(Stored items)
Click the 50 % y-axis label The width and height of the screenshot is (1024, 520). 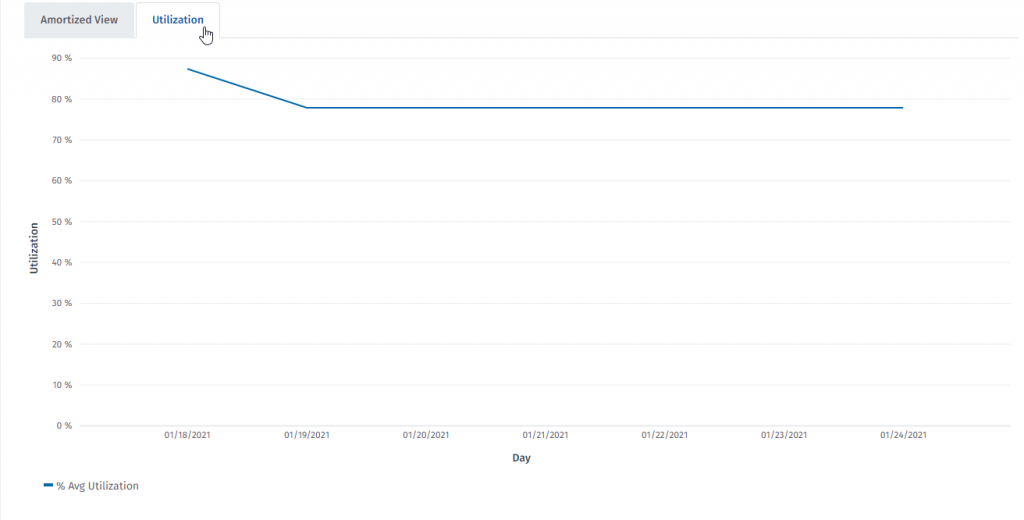[62, 222]
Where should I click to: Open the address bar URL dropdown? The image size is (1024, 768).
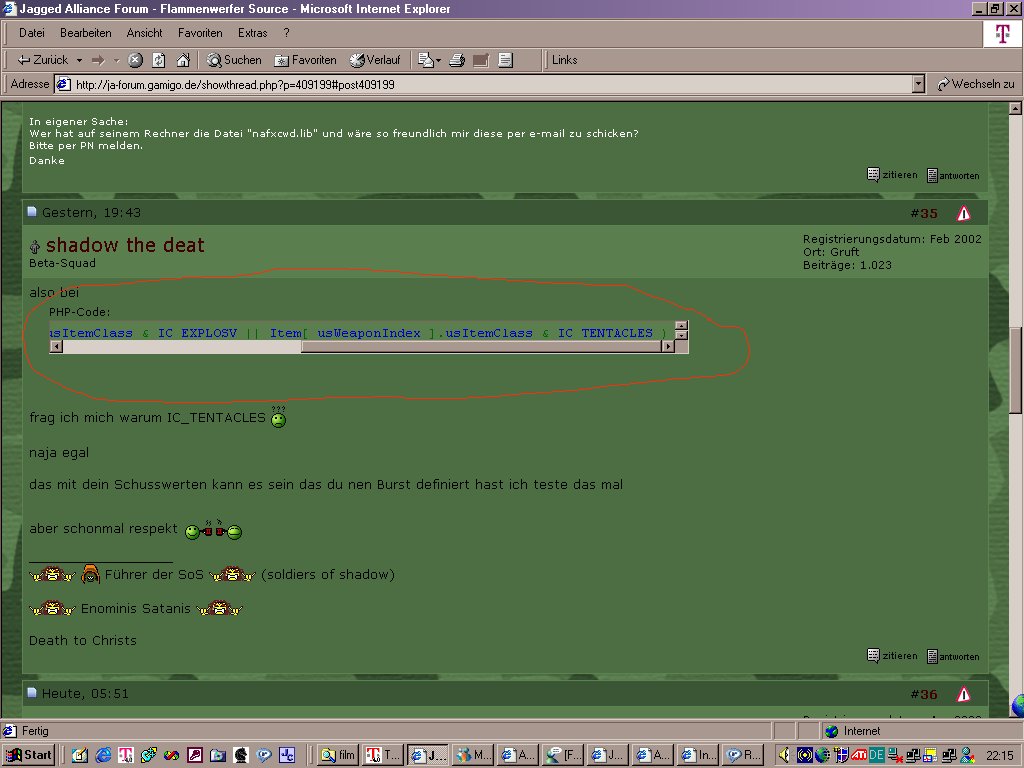pos(918,85)
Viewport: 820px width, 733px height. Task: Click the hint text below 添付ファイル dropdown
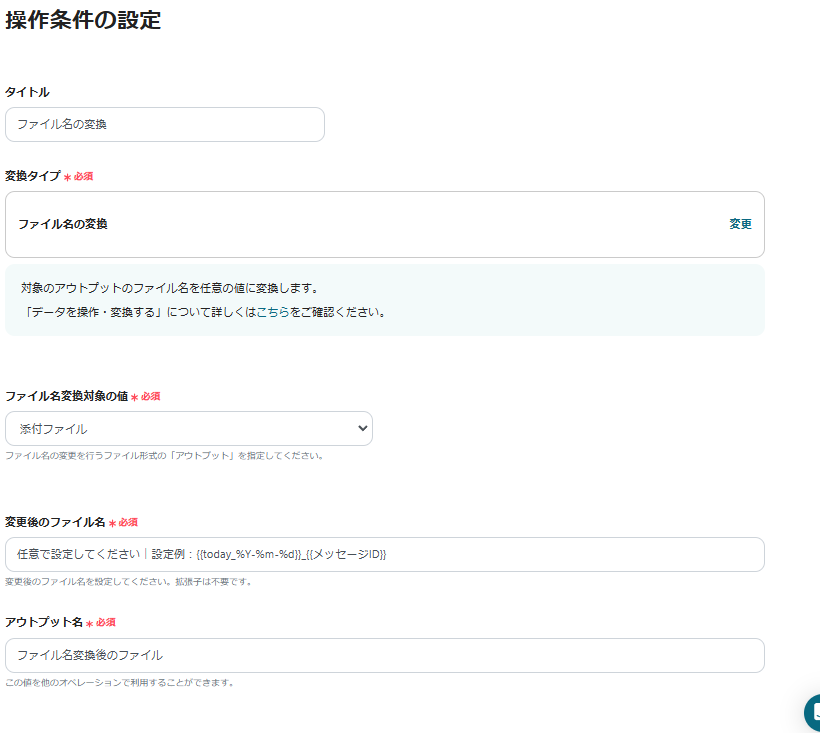point(165,456)
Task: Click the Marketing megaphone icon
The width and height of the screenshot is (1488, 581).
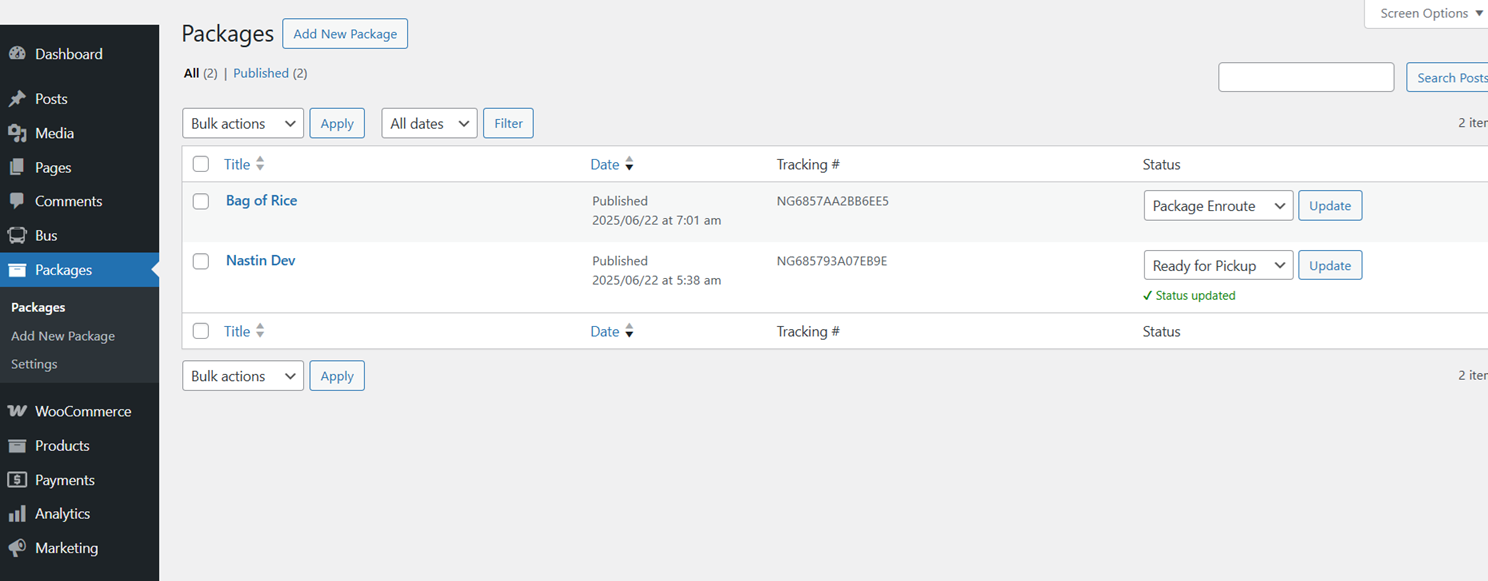Action: click(x=17, y=548)
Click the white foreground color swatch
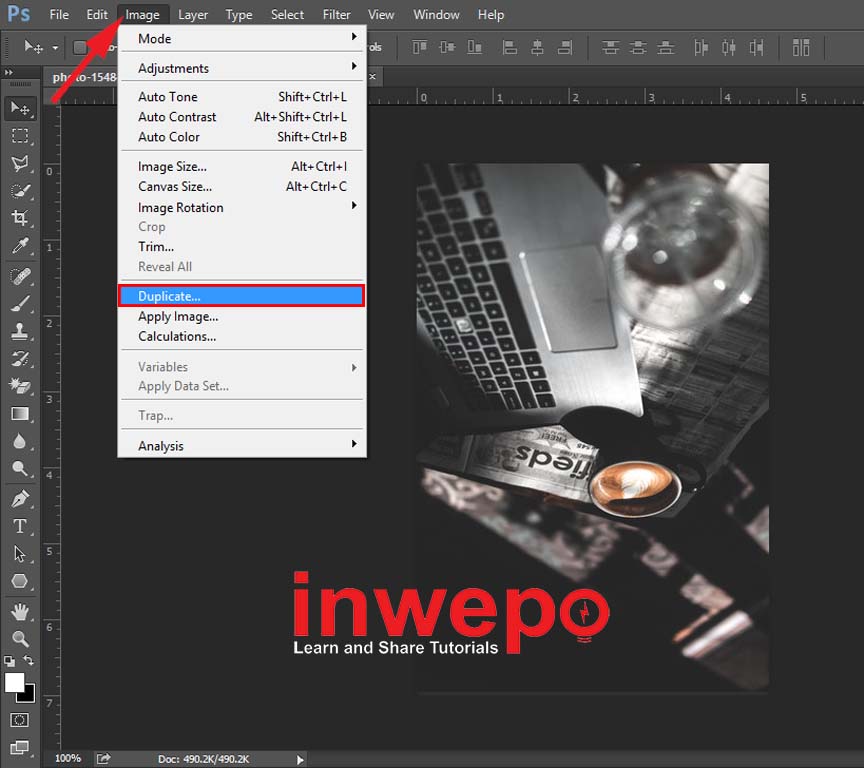The width and height of the screenshot is (864, 768). click(x=14, y=682)
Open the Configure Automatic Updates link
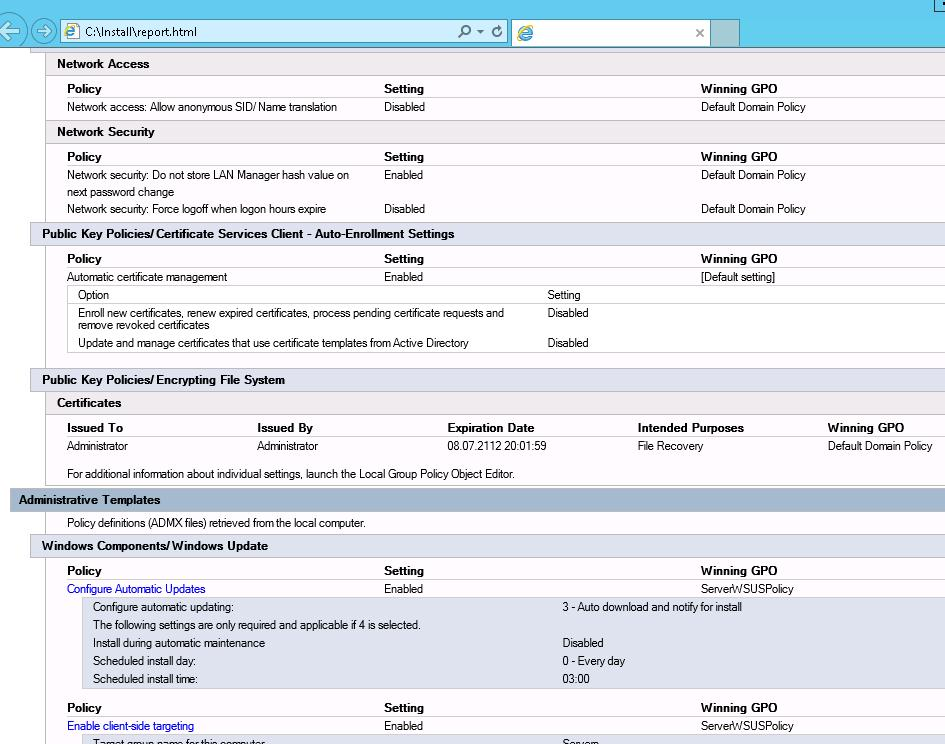This screenshot has height=744, width=945. click(x=136, y=589)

TASK INSTRUCTIONS:
Repeat word for word, and nothing more, the lines between the line containing "Task: Click the Marketing megaphone icon" and the last line of the records above, inclusive, without pictures.

RESULT BELOW:
Task: Click the Marketing megaphone icon
The width and height of the screenshot is (1488, 581).
Action: click(x=17, y=548)
Click the white foreground color swatch
The width and height of the screenshot is (864, 768). click(x=14, y=682)
Open the Configure Automatic Updates link
This screenshot has height=744, width=945. click(x=136, y=589)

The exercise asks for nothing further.